Don’t be afraid of the Storm (Part 2)

This is the second part of the series on learning Apache Storm which includes code example. Here’s the link to Part 1 which has introduction.

I will be using Apache Storm 1.0.2, Kafka, Java 8, Gradle, IntelliJ IDE and Mac. I am assuming that you already have knowledge about Java, Gradle and IDE.


In this example we want to calculate number of repetition of different words in a stream of sentences. To achieve that we will need to do following tasks:

  1. Read sentence from Kafka
  2. Split sentence into Map of word and count
  3. Update the main Map with the new values.

I don’t have to tell you how to implement this in a normal java application. This is a very simple problem to solve. But what if i tell you that you have to do all these tasks by using parallelism concept? It will become a trivial problem to solve.

That’s where Storm come’s into picture. It standardise the code structure in such a way that we just have to code our tasks in bolts and it will take care of running in parallely. We just needs to break down the problem into small tasks.

So without wasting anymore time, lets get to the example


First create a new project by in IntelliJ and select Gradle from left pane and Java in right. Add GroupId and ArtifactId as per your need. Set you project destination as needed.

I am using “com.article” as group id and “word-counter” as artifact id.

After the project is created, open “build.gradle”. IDE must have added some default values in that file. In “dependencies” add apache storm’s dependency by adding following lines.

compile 'org.apache.storm:storm-core:1.0.2', {

   ext {

       fatJarExclude = true

   }

}

“ext” block tells gradle to not include storm-core into the final jar. We will only need this to test our code locally but we don’t need during submission to storm.

Add these dependencies also

#kafka client for integrating with storm

compile('org.apache.storm:storm-kafka:1.0.2')

compile('org.apache.storm:storm-kafka-client:1.2.1')

compile('com.fasterxml.jackson.core:jackson-databind:2.7.2')

Now create folder hierarchy of src — >main — >java in the base folder. Add package named “com.article.word_count”.

Create another folder under “main” named “resources” and create a property file named “application.properties”. This will have necessary properties for our code.

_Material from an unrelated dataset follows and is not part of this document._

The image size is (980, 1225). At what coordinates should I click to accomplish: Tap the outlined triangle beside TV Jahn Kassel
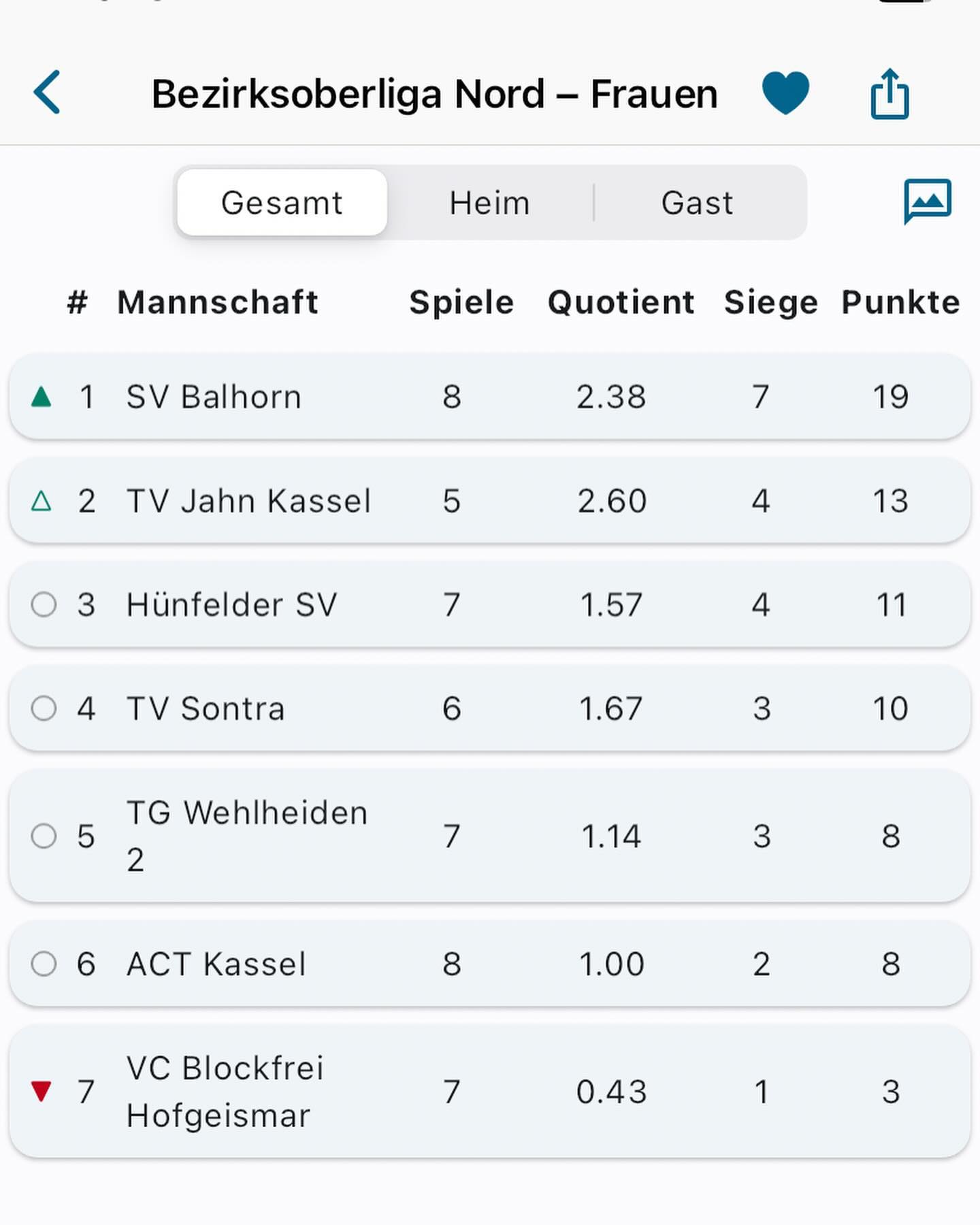pos(42,502)
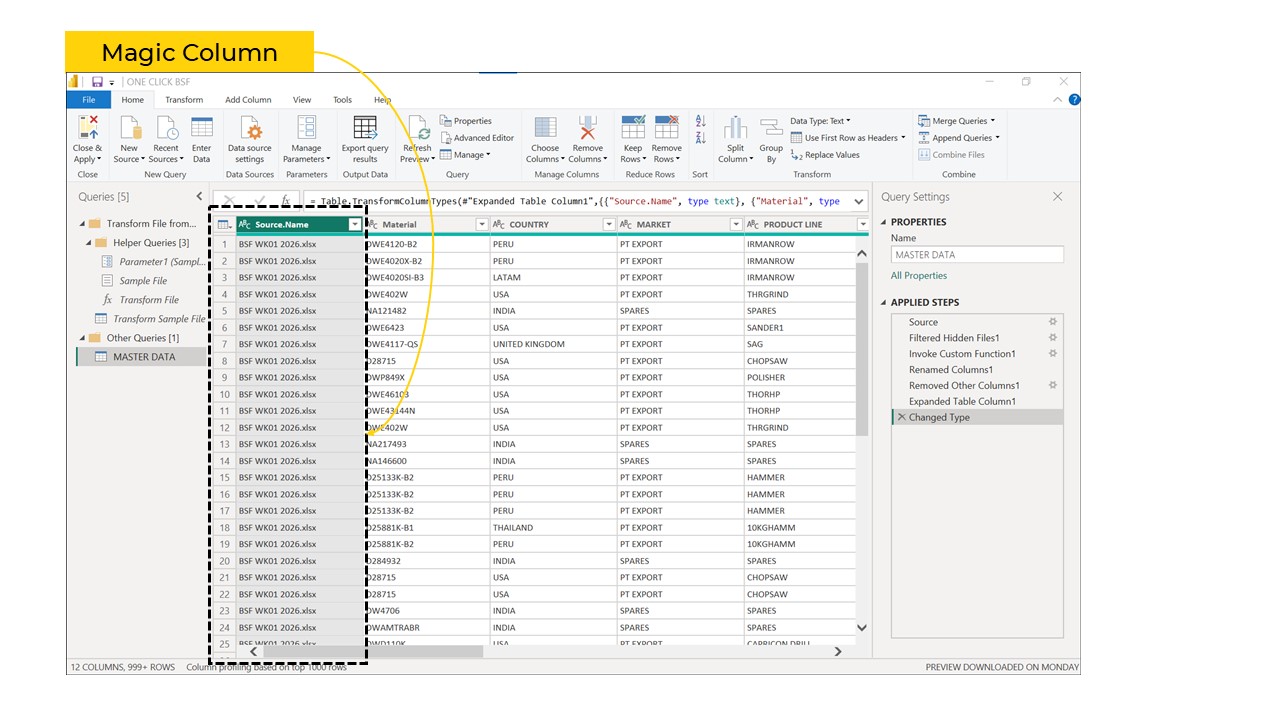This screenshot has height=720, width=1280.
Task: Open the Advanced Editor
Action: click(477, 138)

Create new class “WordCountTopology” in the base package and add “public static void main” method. This will become our starter class. In this class we will construct our topology and submit it to storm.

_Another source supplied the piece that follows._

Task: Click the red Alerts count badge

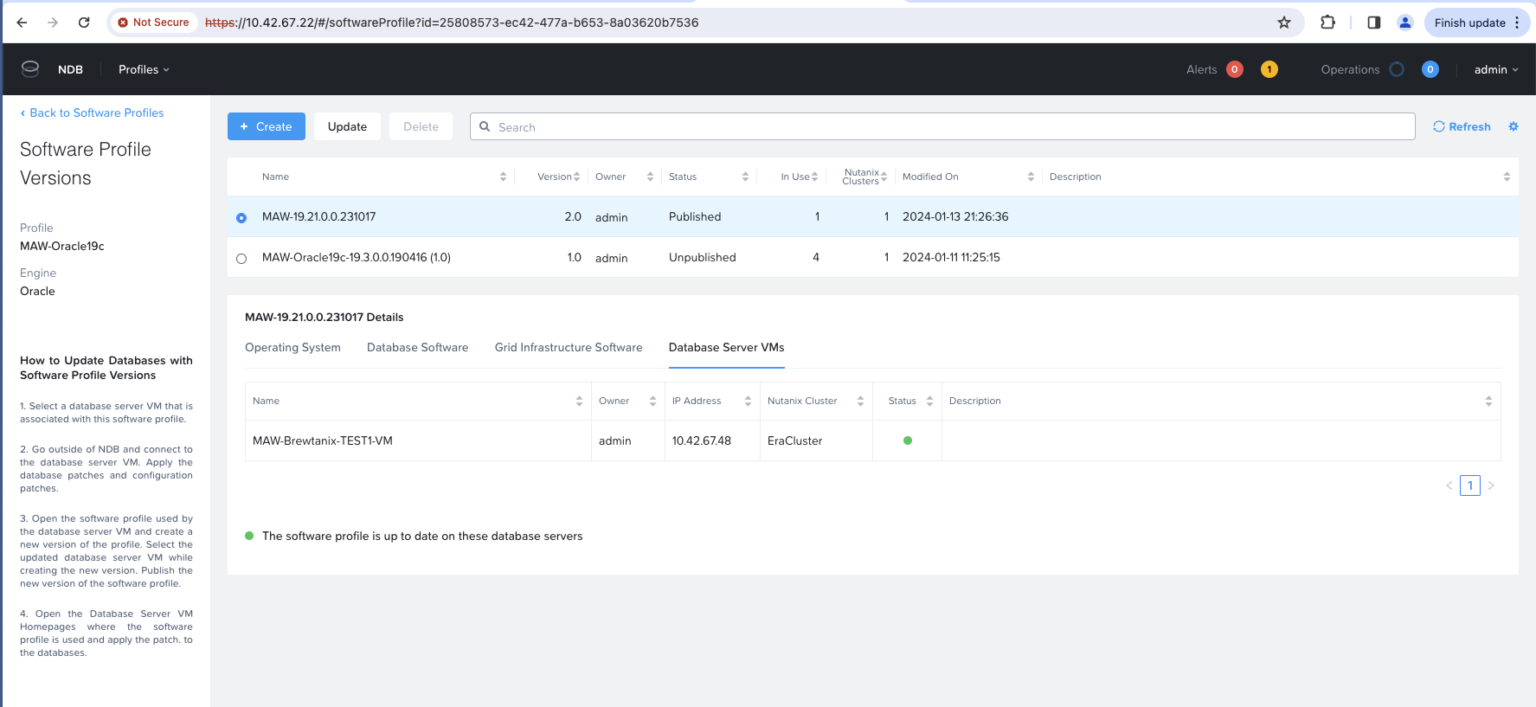Action: tap(1234, 69)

Let’s look at the extract from the code( Click here to see full code)

public class WordCountTopology {

 public static void main(String[] args)

     throws InvalidTopologyException, AuthorizationException, AlreadyAliveException {

#1  Properties properties = getResourceProperties();

#2    String kafkaBootstrapServer =  properties.getProperty("kafka.bootstrap.server");

     String topicNameInput =   properties.getProperty("kafka.topic.input");

     String topicNameOutput = properties.getProperty("kafka.topic.output");

  //kafka spout configuration


#3  KafkaSpoutConfig<String,String> kafkaSpoutConfig = KafkaSpoutConfig.builder(kafkaBootstrapServer,topicNameInput).build();

#4  KafkaSpout<String,String> kafkaSpoutInput = new KafkaSpout<>(kafkaSpoutConfig);

  //Start building topology


#5  TopologyBuilder builder = new TopologyBuilder();

  //This will add spout to topology i.e. Kafka reader


#6  builder.setSpout("kafka-spout", kafkaSpoutInput, 1);

  //This will add bolt to topology which read output from spout


#7 builder.setBolt("sentence-splitter",new SentenceSplitterBolt(),1)

#8        .shuffleGrouping("kafka-spout");

#9 builder.setBolt("word-counter", new WordCounterBolt(), 1)

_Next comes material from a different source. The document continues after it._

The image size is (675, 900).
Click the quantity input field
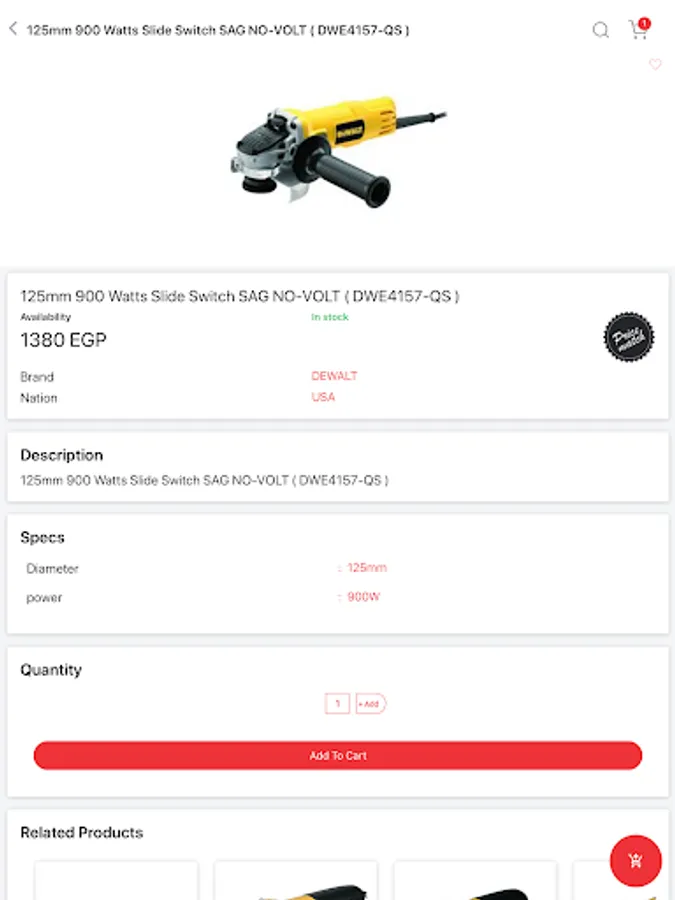click(x=337, y=704)
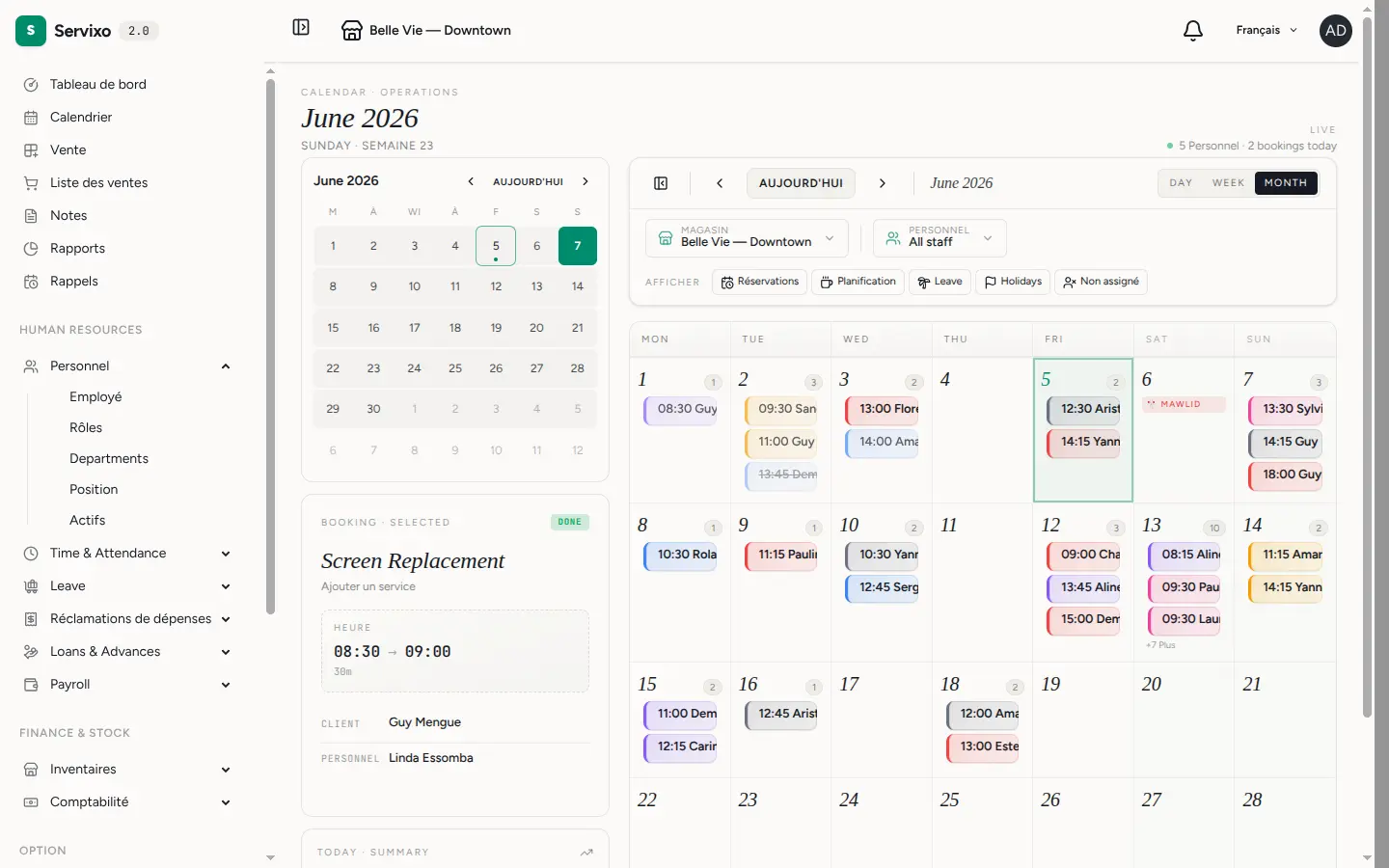
Task: Click the Belle Vie store icon in header
Action: (x=352, y=31)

          .shuffleGrouping("sentence-splitter");

#10 KafkaBolt outputBolt = new KafkaBolt()

     .withProducerProperties(readKafkaProperties(properties))

     .withTopicSelector(new DefaultTopicSelector(topicNameOutput))

   .withTupleToKafkaMapper(new FieldNameBasedTupleToKafkaMapper());

#11 builder.setBolt("output-bolt" , outputBolt , 1)

          .shuffleGrouping("word-counter");

#12 Config config = new Config();

   config.setDebug(false);

   config.setMessageTimeoutSecs(30);

   config.put(Config.TOPOLOGY_MAX_SPOUT_PENDING, 1000);

   config.put(Config.TOPOLOGY_ACKER_EXECUTORS,1);

#13    StormSubmitter.submitTopology(

          "WordCountTopology",

          config,

          builder.createTopology());

 }

}

Let’s go through the code :

  1. We are reading properties from property file
  2. We are assigning kafka and zookeeper property values to constants
  3. Storm developers has already created Spout and Bolt which can be used to connect to Kafka. We just need to initialise them configuration. So here, we are creating the KafkaSpoutConfig with Kafka server, input topic. Typecasting specify the input and output format of that spout.
  4. We are creating Kafka spout with configuration
  5. We are initialising TopologyBuilder. This will be used to construct our topology. By using this object we will setup bolt and spout arrangement.
  6. We are setting up the spout for topology. Lets look at the arguments of “setSpout”:
    1. first argument specify unique name of the
    2. second argument specify object of spout
    3. third argument specify how many spouts should run in parallel
  7. We are setting up Sentence Splitter bolt which will convert the incoming sentence to Map of word and count. Method argument of “setBolt” is same as “setSpout”.
  8. The difference comes here. After setting up the “bolt” we will need to specify how this bolt will get its messages i.e how data will flow into the bolt. For that we will need to specify name of the spout/bolt from which this bolt will read the messages. Here we have specified “kafka-spout” (name of our spout) as the feeder by calling “shuffleGrouping” method(We will discuss different types of grouping in later posts)
  9. Here we are adding next bolt which will accumulate incoming Map of word and count and pass it into the next bolt as final result. This will have the total count of each word which came during the time our code was running. This bolt will read messages from “sentence-splitter” bolt.
  10. Here we are reading the properties of kafka to create configuration of Kafka Bolt.
  11. This bolt will read messages from “word-counter” bolt.
  12. We are creating Config object to be used to set storm properties. These are some properties which I generally used. You can read more about these in apache documentation.
  13. Another usecase of this config is to send your custom properties to bolts e.g. db url, redis-node info etc.
    Note: This can be empty also if u want to use storm’s default properties.
    Here we are submitting the topology to storm. Let’s look at the arguments:

    1. first we need to provide unique name for a topology
    2. second we need to provide storm configuration
    3. third we need to provide our topology object

Let’s look at the code for “sentence-splitter” bolt. I won’t bore you with business logic but will provide you details which will be needed to create a bolt.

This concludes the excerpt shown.